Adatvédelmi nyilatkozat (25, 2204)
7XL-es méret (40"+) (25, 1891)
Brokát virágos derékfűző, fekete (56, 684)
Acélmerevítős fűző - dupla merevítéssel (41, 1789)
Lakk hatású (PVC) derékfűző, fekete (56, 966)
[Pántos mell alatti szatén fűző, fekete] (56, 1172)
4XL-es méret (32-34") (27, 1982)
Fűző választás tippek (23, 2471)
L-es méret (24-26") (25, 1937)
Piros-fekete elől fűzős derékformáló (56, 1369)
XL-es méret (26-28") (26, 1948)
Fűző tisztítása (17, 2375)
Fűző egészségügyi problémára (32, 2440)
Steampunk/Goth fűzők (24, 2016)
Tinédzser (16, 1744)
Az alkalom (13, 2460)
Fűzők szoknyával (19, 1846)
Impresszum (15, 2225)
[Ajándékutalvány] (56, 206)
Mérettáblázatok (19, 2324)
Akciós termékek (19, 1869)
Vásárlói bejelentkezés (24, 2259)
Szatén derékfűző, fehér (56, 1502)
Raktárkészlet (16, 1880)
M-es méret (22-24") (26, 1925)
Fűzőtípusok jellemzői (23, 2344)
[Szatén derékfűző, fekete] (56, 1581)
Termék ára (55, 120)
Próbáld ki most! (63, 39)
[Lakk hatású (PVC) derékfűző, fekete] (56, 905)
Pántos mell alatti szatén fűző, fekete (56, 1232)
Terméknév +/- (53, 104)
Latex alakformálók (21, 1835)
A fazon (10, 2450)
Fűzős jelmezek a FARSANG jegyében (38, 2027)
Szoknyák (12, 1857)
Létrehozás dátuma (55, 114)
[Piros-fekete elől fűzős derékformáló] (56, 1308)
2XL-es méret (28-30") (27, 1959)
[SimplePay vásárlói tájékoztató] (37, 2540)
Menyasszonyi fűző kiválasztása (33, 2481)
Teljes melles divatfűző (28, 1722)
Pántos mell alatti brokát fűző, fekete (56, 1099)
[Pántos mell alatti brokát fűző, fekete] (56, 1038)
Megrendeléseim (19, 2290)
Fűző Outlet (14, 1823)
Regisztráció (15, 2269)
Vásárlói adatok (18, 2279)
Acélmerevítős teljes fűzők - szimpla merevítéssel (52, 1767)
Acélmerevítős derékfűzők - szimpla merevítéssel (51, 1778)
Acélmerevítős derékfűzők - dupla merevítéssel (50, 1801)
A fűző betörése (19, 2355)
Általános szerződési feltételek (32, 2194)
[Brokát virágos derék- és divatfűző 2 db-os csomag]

^^^^^^^^

YOUR GOAL -> Starting at the line above that contains "Szatén derékfűző, fehér (56, 1502)", write out each line exactly until the line that contains "A fazon (10, 2450)" has been written, and stop there.

RESPONSE TO THE TASK ->
Szatén derékfűző, fehér (56, 1502)
Raktárkészlet (16, 1880)
M-es méret (22-24") (26, 1925)
Fűzőtípusok jellemzői (23, 2344)
[Szatén derékfűző, fekete] (56, 1581)
Termék ára (55, 120)
Próbáld ki most! (63, 39)
[Lakk hatású (PVC) derékfűző, fekete] (56, 905)
Pántos mell alatti szatén fűző, fekete (56, 1232)
Terméknév +/- (53, 104)
Latex alakformálók (21, 1835)
A fazon (10, 2450)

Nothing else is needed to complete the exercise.